*** RECORDS SUPPLIED
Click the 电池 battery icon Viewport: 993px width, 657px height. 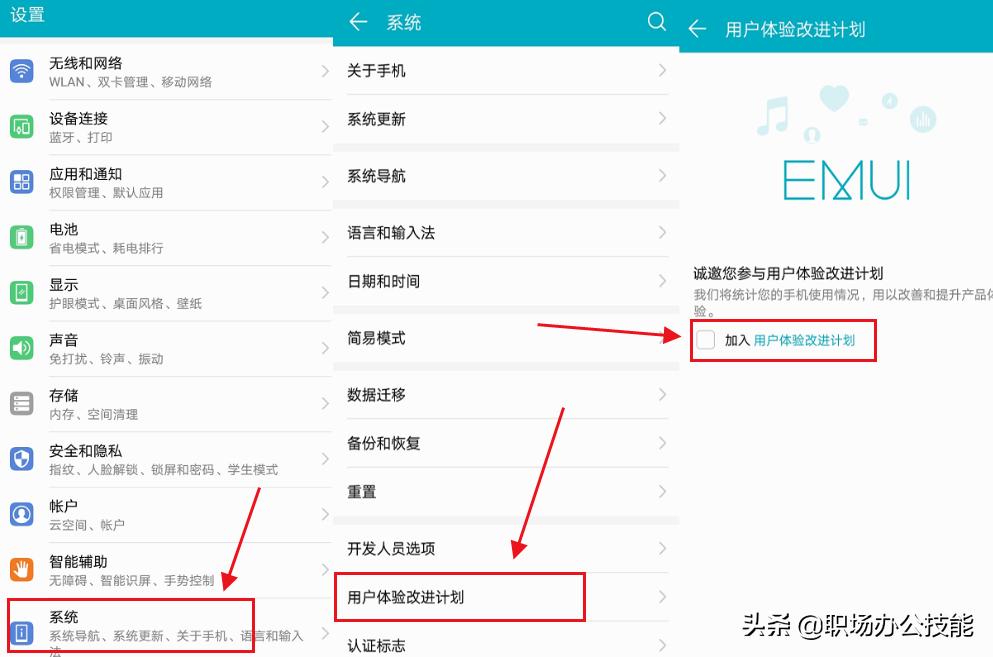coord(21,237)
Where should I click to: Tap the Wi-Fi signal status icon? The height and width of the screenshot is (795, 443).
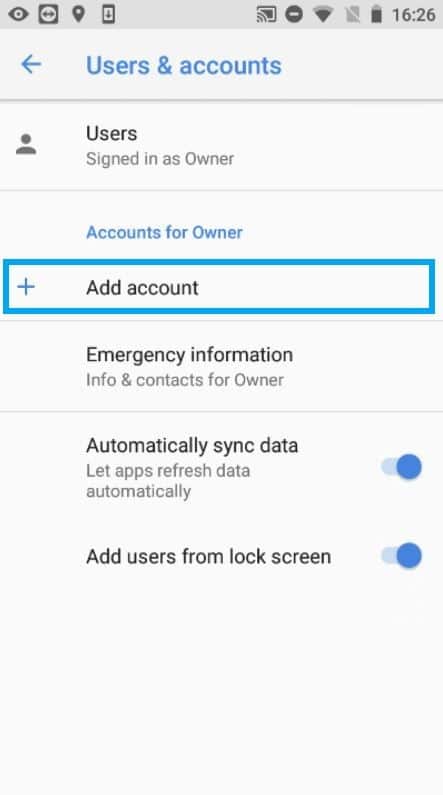(322, 15)
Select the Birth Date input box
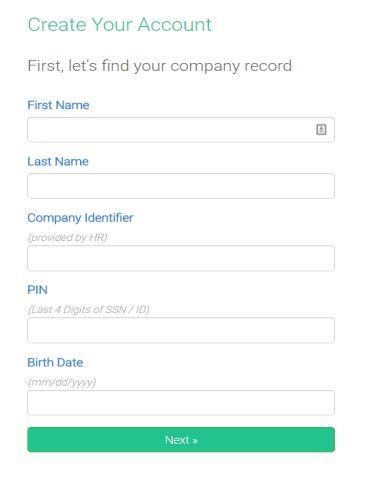Viewport: 387px width, 482px height. click(x=181, y=403)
******
▸ **YOUR GOAL**
Put each line of the records, from the line containing "Where should I" through the last line, into a JSON list of strings with one string per line, skipping blank lines. Leave the pictures out of the answer.

▸ **EXERCISE ANSWER**
[
  "Where should I click to: Tap the Wi-Fi signal status icon? The height and width of the screenshot is (795, 443).",
  "(322, 15)",
  "Select the Birth Date input box",
  "Viewport: 387px width, 482px height. click(x=181, y=403)"
]